遊侠の群れ
劇場公開日:1948年12月28日
解説
「破戒(1948 木下恵介)」につぐ小倉浩一郎の製作。「鐘の鳴る丘 隆太の巻」「結婚狂時代」の斎藤良輔の脚本を「陽気な街」の大曾根辰夫が監督する。カメラは「小判鮫・前篇」「小判鮫・後篇」の伊藤武夫と服部幹夫の共同。音楽は「破戒((1948 木下恵介))」の木下忠司。主役には「大阪夏の陣」を最後に下加茂を離れ十年振りの松竹映画出演の長谷川一夫、「大島情話」の坂東好太郎「仮面の街」以来の高田浩吉で、これに「四人目の淑女」の木暮実千代の時代劇初出演、長谷川裕見子の「小判鮫・前篇」「小判鮫・後篇」につぐ第二回出演等がある。これに「緑なき島」の山村聡(東宝)、「女優(1947)」の三島雅夫(新協)、新人鶴田浩二、村田正雄(新演技座)が助演し、岸井明、森川信と津村謙、照菊(キングレコード)の特別出演がある。
1948年製作/71分/日本
配給:松竹
劇場公開日:1948年12月28日
ストーリー
天保の頃、下総の国にしのぎを削る二つの勢力、飯岡村の助五郎と笹川村の繁蔵があった。一夜繁蔵は何者とも知れぬ相手に殺されたが、土地の役人は他殺と江戸奉行に報告した。

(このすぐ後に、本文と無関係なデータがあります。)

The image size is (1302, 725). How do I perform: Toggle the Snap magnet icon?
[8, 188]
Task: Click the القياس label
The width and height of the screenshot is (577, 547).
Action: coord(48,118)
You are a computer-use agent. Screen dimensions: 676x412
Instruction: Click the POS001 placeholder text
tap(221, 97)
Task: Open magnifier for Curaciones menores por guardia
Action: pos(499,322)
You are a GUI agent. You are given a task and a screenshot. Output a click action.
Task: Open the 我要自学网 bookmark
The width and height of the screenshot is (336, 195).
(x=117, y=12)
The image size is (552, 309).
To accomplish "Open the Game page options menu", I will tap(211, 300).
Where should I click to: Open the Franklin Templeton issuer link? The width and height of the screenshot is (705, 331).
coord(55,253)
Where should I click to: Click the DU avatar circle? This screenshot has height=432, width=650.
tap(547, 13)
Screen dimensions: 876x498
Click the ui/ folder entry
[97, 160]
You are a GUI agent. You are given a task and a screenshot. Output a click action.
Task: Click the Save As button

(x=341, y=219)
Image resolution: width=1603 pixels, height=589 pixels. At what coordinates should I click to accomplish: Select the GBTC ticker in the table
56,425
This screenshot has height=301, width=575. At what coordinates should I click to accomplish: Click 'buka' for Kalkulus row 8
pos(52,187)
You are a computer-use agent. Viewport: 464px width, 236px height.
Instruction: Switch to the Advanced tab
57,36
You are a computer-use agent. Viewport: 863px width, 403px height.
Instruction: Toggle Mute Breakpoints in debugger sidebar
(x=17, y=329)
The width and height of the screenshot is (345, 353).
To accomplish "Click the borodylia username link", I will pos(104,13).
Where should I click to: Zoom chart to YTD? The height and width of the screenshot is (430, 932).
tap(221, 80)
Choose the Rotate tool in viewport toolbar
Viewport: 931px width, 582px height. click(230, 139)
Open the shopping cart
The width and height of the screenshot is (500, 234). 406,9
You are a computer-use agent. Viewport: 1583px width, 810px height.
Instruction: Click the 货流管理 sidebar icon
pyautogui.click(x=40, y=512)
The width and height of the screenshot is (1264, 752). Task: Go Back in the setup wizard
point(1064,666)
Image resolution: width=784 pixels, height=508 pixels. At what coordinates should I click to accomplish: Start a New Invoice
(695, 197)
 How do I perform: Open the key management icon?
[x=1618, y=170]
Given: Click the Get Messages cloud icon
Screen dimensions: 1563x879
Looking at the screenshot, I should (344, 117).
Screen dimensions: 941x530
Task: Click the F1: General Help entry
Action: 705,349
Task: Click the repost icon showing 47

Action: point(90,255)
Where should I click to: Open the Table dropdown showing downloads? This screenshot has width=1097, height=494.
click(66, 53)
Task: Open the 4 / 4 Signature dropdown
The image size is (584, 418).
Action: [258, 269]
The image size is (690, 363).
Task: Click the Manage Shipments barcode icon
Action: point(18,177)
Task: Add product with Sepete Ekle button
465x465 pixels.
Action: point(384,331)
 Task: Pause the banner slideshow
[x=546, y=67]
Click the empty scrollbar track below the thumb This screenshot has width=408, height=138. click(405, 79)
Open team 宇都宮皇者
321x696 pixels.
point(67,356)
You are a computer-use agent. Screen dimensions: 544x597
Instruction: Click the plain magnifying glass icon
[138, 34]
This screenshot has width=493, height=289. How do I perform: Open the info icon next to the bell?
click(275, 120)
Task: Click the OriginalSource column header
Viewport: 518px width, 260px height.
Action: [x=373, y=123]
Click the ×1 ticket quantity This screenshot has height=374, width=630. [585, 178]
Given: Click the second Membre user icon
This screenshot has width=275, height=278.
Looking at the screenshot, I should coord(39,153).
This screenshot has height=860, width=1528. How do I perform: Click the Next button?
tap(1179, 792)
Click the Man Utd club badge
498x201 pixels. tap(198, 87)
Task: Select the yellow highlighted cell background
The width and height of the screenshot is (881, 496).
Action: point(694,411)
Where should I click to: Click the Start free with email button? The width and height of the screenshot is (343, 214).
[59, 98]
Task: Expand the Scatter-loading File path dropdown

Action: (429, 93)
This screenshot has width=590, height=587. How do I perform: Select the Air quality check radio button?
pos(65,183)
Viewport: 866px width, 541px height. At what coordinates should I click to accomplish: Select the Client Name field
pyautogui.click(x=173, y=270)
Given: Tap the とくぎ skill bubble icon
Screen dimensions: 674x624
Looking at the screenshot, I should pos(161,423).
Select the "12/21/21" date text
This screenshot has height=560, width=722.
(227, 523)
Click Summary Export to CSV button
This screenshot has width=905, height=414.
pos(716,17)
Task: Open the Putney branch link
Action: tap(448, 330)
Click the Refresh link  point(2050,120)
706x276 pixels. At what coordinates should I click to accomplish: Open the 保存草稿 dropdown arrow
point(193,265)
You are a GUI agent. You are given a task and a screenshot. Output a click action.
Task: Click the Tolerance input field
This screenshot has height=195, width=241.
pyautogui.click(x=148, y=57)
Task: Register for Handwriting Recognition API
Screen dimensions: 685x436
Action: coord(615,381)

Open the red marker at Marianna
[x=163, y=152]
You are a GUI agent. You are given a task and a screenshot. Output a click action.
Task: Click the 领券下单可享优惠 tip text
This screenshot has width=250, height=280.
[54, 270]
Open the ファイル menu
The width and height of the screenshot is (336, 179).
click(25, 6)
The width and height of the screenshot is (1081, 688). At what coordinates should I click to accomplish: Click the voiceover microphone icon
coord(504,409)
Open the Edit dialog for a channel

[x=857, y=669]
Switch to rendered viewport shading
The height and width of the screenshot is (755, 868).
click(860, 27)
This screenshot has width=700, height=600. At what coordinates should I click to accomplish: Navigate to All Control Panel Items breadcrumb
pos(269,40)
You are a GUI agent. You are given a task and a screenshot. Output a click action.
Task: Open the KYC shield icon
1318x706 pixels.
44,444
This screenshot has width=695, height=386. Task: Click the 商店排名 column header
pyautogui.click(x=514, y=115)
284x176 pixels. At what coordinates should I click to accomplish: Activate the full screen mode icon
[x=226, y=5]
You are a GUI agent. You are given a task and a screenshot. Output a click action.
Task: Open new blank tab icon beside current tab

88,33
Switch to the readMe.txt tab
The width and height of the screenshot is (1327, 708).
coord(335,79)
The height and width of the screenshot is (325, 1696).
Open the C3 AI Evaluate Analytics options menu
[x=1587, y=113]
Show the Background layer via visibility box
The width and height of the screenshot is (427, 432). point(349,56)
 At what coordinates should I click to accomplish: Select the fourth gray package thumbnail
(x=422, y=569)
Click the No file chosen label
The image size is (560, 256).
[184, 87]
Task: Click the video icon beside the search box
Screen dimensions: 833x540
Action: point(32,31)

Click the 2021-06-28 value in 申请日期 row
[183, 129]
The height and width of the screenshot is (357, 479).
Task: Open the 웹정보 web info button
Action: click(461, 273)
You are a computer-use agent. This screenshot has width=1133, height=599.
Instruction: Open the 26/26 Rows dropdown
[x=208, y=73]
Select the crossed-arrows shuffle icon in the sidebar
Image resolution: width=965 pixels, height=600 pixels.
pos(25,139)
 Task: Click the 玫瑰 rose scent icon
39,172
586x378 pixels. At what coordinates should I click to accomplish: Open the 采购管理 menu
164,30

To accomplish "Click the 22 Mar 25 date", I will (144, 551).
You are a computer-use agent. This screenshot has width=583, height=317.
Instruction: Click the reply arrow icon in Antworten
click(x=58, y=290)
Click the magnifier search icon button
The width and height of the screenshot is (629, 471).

江戸奉行筒井伊賀守はその死因を怪しみ、人知れず、腹臣遠山金四郎をこれに差し向ける。金四郎は名も金蔵と改め笛吹きを装って、街道で知り合った助五郎一家の三下ひょっとこ半次の世話で、見事身内に入る。金蔵の宿の娘お栄は「やくざなんて人間のくずよ」といって金蔵をさげすむが、あれこれ身の回りを見てやる所を見るとまんざら憎くは思っていないらしい。こうして金蔵の詮索の目は続けられて行くが、果たして繁蔵暗殺の下手人は、助五郎の身内で今は高飛びしているが、与吉である事がわかる。しかもその差し金は、すべて助五郎であることも。助五郎は代官桑山盛助を買収して、今では関八州並ぶものない勢い。そんな時与吉がほとぼりのさめたのをいい幸いに帰って来るが、許嫁で街道筋の茶店の娘お千代が桑山の目にとまって、助五郎を通してあれこれいい寄られている事を知った。「与吉おれの顔を立てて頼む」いわれれば後にひけないのがこの世界の慣い「ええあきらめましょう」心にもない返事をして見れば、あとはどうともならなかった。やけっぱちで酒をあおる与吉に助五郎は「江戸からまわし者が来ている」という噂を耳にして金蔵を怪しんでいた折柄、刺客を命ずる。暗闇の利根川堤に、すべてをざんげする与吉の姿が見られた。与吉は白状した。桑山の罪状も、そして助五郎の暗躍も。こうして町に再び平和の日が訪れた。お栄や半次は日頃馬鹿にしていた金蔵の身分を知って驚く。「半次、お前こんな世界から足を洗って親元に帰りなあ」やさしく諭す金四郎だった。金四郎が江戸へ旅立った日、街道を追うお栄の姿が見られた。